— Start of Dataset extract —

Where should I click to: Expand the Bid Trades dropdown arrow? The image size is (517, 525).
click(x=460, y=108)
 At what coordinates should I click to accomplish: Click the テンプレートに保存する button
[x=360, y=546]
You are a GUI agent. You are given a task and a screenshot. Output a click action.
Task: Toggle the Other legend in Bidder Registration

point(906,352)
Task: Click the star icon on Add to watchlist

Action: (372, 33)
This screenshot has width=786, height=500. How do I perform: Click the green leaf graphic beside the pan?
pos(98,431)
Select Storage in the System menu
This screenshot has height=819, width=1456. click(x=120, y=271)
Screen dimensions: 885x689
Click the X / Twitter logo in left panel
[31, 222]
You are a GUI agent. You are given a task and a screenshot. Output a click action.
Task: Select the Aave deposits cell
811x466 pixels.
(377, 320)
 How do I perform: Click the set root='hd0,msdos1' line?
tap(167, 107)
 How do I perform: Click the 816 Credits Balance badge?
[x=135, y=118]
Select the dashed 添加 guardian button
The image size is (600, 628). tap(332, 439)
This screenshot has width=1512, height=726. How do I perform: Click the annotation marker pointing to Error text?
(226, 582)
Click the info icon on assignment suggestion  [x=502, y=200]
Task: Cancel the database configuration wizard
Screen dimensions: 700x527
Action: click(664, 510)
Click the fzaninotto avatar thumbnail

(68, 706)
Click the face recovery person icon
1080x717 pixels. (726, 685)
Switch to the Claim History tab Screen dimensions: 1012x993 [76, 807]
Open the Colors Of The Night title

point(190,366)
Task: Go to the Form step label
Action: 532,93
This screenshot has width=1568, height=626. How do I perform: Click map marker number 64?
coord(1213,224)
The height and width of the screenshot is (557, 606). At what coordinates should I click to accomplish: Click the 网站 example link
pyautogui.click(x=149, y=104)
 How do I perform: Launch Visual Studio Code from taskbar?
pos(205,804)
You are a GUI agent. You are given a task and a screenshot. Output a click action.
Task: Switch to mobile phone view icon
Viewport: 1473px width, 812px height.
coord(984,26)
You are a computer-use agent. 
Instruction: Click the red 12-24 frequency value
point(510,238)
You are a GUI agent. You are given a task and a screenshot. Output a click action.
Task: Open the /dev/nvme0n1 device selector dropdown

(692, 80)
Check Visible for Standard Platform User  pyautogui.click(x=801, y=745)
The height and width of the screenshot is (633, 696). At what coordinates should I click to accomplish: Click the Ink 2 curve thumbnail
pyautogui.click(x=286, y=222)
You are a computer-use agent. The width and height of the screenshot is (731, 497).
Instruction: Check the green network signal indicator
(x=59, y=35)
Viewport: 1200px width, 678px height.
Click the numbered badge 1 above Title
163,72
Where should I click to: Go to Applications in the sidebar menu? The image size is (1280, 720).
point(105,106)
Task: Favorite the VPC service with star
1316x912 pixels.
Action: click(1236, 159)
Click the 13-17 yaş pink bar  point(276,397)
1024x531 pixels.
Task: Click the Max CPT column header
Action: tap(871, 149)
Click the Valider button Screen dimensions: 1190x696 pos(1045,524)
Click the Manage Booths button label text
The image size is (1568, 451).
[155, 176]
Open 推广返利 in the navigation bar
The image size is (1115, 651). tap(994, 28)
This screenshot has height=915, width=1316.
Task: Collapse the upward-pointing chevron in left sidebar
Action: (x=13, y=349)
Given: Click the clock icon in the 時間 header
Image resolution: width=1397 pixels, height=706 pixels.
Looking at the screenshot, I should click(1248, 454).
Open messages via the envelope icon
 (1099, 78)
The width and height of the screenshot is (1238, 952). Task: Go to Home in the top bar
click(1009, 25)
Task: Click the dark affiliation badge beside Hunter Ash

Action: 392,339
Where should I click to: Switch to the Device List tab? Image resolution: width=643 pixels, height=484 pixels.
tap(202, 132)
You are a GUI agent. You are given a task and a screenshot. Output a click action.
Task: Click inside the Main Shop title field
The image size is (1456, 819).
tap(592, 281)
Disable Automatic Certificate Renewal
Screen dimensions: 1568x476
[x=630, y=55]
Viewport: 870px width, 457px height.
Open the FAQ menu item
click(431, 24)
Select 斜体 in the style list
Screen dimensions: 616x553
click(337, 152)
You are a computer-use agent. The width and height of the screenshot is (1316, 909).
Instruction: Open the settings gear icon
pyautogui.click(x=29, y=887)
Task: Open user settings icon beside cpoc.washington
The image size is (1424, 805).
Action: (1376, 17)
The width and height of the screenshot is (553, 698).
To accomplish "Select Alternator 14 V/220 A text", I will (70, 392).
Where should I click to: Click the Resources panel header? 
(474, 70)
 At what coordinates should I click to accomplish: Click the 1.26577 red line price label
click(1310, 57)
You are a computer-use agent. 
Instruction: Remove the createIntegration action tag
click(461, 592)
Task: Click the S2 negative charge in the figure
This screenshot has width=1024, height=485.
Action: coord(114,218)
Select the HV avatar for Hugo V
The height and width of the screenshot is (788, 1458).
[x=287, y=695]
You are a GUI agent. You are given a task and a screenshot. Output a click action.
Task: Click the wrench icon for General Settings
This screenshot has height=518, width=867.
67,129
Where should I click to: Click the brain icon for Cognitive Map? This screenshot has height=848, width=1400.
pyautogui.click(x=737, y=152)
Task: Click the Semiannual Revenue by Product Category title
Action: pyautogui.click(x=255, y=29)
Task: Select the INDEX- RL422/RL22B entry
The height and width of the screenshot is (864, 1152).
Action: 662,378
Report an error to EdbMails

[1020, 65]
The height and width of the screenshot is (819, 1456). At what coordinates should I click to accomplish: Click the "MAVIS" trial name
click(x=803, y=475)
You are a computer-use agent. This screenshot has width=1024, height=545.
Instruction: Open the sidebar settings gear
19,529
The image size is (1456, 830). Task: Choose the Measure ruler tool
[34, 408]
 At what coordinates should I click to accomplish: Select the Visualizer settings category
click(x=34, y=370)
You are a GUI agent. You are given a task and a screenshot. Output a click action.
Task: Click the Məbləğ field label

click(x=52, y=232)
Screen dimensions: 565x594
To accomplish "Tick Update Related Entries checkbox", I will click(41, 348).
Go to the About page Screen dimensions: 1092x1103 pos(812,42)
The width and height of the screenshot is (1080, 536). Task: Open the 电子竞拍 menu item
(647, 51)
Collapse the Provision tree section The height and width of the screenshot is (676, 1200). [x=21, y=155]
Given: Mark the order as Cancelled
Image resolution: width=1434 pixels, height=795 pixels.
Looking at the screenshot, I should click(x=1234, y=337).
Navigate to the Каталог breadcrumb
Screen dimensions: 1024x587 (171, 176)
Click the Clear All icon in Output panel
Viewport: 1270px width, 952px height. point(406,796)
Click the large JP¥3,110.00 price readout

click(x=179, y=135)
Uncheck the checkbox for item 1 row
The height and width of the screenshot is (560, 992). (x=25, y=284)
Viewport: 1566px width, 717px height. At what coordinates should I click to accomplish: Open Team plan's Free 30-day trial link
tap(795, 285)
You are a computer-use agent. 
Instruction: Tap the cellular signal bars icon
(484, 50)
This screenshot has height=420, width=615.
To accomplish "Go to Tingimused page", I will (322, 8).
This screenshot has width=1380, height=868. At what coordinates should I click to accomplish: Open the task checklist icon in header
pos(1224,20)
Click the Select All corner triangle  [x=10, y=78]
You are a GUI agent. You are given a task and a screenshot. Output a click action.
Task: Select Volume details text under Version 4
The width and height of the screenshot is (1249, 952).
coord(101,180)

— End of Dataset extract —

Problem description: Locate every line in the records above that contains the string "Collapse" and copy each such line in full, treating the match as case-sensitive.

Answer to the problem:
Task: Collapse the upward-pointing chevron in left sidebar
Collapse the Provision tree section The height and width of the screenshot is (676, 1200). [x=21, y=155]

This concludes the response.